And with one of the best sports programs for student-age athletes.
https://www.romper.com/p/why-do-so-many-olympians-attend-stanford-over-30-students-alums-made-it-to-rio-16153
http://fortune.com/2016/08/09/stanford-olympics-athletes-college/

Stanford Cardinal has won the Directors’ Cup for NCAA Div 1 college athletics every year since 1994
http://facts.stanford.edu/campuslife/athletics
If it was just the weather and facilities, there are many other good California and Florida schools, but these athletes choose Stanford.

Stanford is the best overall program not necessarily because it is the best at something (e.g., Villanova for basketball, Alabama for football), but because it is consistently near the top at almost everything.

As with sports, so it seems with Stanford being popular as a university. Its consistency across everything is what makes it so desirable to many.
Faculty - it does not have to be the “best” but it is consistently well recognized by peer academics, by industry and by employers.
Endowment - not the largest: Harvard has that. Relevance to students: amongst the most generous financial aid packages and therefore, lowest net price.
Renowned engineering department - people can argue it is not #1, but it does not have to be. It attracts too many students already, even in the opinion of Stanford administration.
Location - not just weather, but silicon valley (though earthquake prone!)
Graduate schools - medicine, law, business, each a leader though again they don’t each need to be #1. This might be of limited relevance to undergraduates, but it all makes for a strong brand.
Facilities and plant: ultra modern. The engineering quad as an example was built in the last 10 years. Much of the undergraduate and graduate housing also went up in the last 10 years. And more coming (science labs, housing…). The central campus density is twice as built up as it was 20 years ago.
But it still has 8000 acres of unspoiled land.

> Supplied material:
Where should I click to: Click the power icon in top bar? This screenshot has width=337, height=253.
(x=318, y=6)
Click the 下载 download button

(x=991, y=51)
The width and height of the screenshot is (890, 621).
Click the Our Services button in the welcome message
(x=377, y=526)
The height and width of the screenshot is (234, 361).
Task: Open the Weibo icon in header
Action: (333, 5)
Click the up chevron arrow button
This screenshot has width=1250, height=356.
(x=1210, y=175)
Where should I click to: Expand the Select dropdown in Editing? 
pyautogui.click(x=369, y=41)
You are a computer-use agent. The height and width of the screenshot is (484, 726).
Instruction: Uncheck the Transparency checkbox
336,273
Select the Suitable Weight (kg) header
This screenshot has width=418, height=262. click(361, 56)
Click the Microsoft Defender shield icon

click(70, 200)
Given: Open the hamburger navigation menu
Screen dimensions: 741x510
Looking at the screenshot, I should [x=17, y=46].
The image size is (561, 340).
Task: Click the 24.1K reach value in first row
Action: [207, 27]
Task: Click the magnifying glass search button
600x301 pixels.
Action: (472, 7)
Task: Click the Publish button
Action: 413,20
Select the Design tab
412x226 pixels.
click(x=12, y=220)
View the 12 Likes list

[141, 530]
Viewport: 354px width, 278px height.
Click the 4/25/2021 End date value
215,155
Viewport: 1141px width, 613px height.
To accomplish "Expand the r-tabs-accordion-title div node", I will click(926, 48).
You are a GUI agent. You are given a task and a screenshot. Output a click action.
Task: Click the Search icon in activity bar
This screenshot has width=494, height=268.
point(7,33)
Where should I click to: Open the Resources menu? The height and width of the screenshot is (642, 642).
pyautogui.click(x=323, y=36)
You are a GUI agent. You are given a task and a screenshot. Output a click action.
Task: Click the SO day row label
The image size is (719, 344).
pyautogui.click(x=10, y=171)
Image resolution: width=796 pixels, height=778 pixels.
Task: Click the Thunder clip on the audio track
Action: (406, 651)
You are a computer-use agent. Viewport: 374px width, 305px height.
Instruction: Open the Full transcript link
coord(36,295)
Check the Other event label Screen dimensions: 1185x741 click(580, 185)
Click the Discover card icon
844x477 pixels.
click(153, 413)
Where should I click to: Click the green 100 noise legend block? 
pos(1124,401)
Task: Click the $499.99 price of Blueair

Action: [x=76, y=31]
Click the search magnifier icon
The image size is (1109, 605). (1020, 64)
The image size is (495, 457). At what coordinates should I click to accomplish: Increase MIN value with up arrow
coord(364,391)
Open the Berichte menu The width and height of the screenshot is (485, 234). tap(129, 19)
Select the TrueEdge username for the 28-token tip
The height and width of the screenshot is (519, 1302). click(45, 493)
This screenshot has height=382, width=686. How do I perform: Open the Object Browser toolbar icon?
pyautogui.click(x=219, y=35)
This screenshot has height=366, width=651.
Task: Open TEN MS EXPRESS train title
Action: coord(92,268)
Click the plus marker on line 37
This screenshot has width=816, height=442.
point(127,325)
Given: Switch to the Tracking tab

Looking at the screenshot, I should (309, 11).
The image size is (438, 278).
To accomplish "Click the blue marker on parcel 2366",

> Problem set:
• a. Copy the passage on Stanford word for word, starting at "As with sports, so" and ending at "and by employers.".
• b. Continue the passage on Stanford's appeal from its last sentence.

> Expected results:
• a.
As with sports, so it seems with Stanford being popular as a university. Its consistency across everything is what makes it so desirable to many.
Faculty - it does not have to be the “best” but it is consistently well recognized by peer academics, by industry and by employers.

• b.
@harvardandberkeley Facts and facts, Harvard has more Nobels. But there’s no Nobel for many things which are worthwhile. My college (one of the colleges from your “best” list in England) boasted for a long time it had more Nobels than all of Russia at one time - one single college of 500 students. To this day, the dons at High Table at my college are blissfully discussing who among them will next win a Nobel Prize (I’ve been party to those conversations). And? It only had 3 applicants for every place, and now has 4 or 5 applicants for every place it has available. Stanford had more, and now it has about 28 applicants per place (47450 / 1700) - which is not that ridiculous compared to the number of applicants per place in some New York prep schools and high schools, private or public.

Here’s a good set of trivia of how unbalanced demand and supply can be: http://www.businessinsider.com/things-harder-to-get-into-than-harvarad-2016-11

Pulitzer prizes, poet laureates, justices, Rhodes scholars, billionaires, CEO’s, presidents and prime ministers - all great individual achievements, but let’s be real, this is not what draws most people to apply to a school. How about the Olympic medals Stanford students have won? Sure, impressive, but do the football players care at all about that when they are recruited by Stanford? I think that’s a fair analogy.

As other posters have established, it is not Stanford which sends out marketing material and aggressively advertising. This is a phenomenon of the applicants wanting to buy into their dream - why do they want it more than other schools? HYP all have similarly generous financial aid, all have strong brands. We try to offer reasons, but ask them. The school is not to blame. It’s probably reaching a crisis level to have to handle so many applications.

I am not sure what you’re trying to say. If the message is that Stanford isn’t one of the best and its undergraduates are not particularly outstanding, that’s your opinion and you are entitled to it. You have your statistics to support your case. But go tell it to the applicants who are not agreeing with you. We can debate “best” all day long, but the fact is people keep wanting something it more and more. Fact. Objective. Best or not, it is attractive. It is just demand and supply. It attracts a crowd (like the Indian Institute of Management - 100 applicants per spot. Saying it’s not the best will do nothing to deter the applicants). So, is the crowd a dumb lot?